==== PASSAGE PROVIDED
That means that Wiley would view the diminution of bookstore shelf space with more equanimity than a straight trade house, like one of the Big Six (soon to be Big Five) would. They would see themselves readily able to move away from a shrinking business segment that was never “core” for them anyway.

Hyperion is a straight trade house. Unlike Wiley, they don’t have a direct-to-user business or the big library revenue that a professional publisher does. But what Hyperion does have is a close relationship with sister companies Disney and ABC. Those relationships make possible partnerships which don’t change the sales and distribution challenge, but have a huge impact on the marketing opportunities. Hyperion is increasingly able to publish titles that have a strong public awareness component built on the back of TV or movies.

But Hyperion is a straight trade house without a lot of fixed overheads. They have outsourced the heavy requirements of sales and distribution, currently to Hachette. So they can sell off their backlist, even if it amounts to a substantial chunk of their sales, without having to worry about reorganizing their sales force or underutilizing their physical plant. They have apparently decided to become a different, more focused, kind of publishing house, not so much committed to “publishing books” that can make money from whatever source as they are to being the book publishing arm responsible for building out the brands and franchises their corporation invests in for movies and TV.

Both Hyperion and Wiley are showing us what the publisher of the near future is going to look like. They will be more focused. They will be shedding overheads so they can expand or shrink their offerings more readily to respond to opportunities and circumstances. They will be less dependant on the trade bookstore and book review trade networks. And Hyperion’s decision says something more about the future that Wiley’s doesn’t: book publishing will increasingly be an activity operating in tandem with or in service of other objectives of the owning organization. (There is a parallel here in retailing, where Amazon and Google and Apple fit this description, and Kobo and Barnes & Noble do not.)

There may also be a message here about the relative importance of backlist. When digital first started to happen, it seemed like the backlist might be the biggest beneficiary. After all, stores had limited shelf space and online merchants can “carry” all the books they want, particularly if there is no pre-purchased inventory required. (There isn’t for ebooks and there increasingly isn’t for printed books either, which can be purchased from wholesalers for next day delivery, even if they are printed on demand!)
========
● JOBS:
a) In the passage on Hyperion and Wiley, rewrite the paragraph beginning "But Hyperion is a straight trade house without" as a bulleted list that keeps its main facts.
b) For each statement, say whether it agrees with the passage on Hyperion and Wiley. Answer yes or no, and quote the deciding words from the passage.
(i) Hyperion handles its own sales and distribution.
(ii) Hyperion has a close relationship with Disney and ABC.
(iii) Publishers of the near future will depend more on trade bookstores.
c) Answer these questions from the passage on Hyperion and Wiley.
(i) Which company currently handles Hyperion's sales and distribution?
(ii) Which three retailers does the passage say fit the description of operating in tandem with or in service of other objectives?
(iii) Which part of a publisher's list seemed likely to benefit most when digital first started to happen?
==== EXTRACTED MATERIAL
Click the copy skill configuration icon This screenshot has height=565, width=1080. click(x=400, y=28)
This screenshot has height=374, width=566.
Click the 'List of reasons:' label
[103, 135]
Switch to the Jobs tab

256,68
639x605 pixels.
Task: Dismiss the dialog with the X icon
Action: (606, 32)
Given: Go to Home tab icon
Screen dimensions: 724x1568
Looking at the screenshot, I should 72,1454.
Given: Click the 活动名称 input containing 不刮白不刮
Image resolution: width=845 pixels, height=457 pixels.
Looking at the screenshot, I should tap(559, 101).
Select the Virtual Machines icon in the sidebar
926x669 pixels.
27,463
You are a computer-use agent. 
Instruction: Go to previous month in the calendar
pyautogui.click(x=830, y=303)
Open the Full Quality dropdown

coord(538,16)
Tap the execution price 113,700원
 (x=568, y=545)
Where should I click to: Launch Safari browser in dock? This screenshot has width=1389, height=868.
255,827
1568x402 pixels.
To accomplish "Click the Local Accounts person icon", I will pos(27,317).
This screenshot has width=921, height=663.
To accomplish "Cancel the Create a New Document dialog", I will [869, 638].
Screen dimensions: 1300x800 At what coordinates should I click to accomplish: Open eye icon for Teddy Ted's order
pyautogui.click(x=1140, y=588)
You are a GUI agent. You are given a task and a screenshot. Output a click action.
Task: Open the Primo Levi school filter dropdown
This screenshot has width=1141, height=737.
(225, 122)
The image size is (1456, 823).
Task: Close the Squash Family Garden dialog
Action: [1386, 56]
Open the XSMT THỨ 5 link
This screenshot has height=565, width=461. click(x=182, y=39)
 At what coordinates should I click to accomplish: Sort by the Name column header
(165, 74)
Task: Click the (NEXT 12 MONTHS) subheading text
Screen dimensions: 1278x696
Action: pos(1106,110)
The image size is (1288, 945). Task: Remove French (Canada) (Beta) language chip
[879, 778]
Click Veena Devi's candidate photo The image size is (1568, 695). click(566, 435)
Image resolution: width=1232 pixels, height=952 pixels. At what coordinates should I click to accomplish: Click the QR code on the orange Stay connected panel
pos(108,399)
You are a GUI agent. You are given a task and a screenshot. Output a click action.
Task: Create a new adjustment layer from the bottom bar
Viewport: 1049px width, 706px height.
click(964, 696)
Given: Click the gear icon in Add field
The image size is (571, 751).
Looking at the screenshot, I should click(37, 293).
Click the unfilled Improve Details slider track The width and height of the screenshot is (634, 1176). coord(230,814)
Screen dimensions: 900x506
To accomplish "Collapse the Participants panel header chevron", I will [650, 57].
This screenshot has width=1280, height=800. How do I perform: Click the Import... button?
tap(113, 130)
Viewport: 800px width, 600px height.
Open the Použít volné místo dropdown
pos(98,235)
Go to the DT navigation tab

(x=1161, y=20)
========
● SOLUTIONS IN ORDER:
a)
- Hyperion is a straight trade house with few fixed overheads.
- It has outsourced sales and distribution, currently to Hachette.
- Because of this, it can sell off its backlist, even if that is a substantial part of its sales, without reorganizing a sales force or leaving physical plant underused.
- It has apparently decided to become a more focused kind of house. It will be less committed to publishing books that earn money from any source and more to serving as the book publishing arm that builds out the brands and franchises its corporation invests in for movies and TV.

b)
(i) No: "They have outsourced the heavy requirements of sales and distribution, currently to Hachette."
(ii) Yes: "what Hyperion does have is a close relationship with sister companies Disney and ABC."
(iii) No: "They will be less dependant on the trade bookstore and book review trade networks."

c)
(i) Hachette.
(ii) Amazon, Google, and Apple.
(iii) The backlist.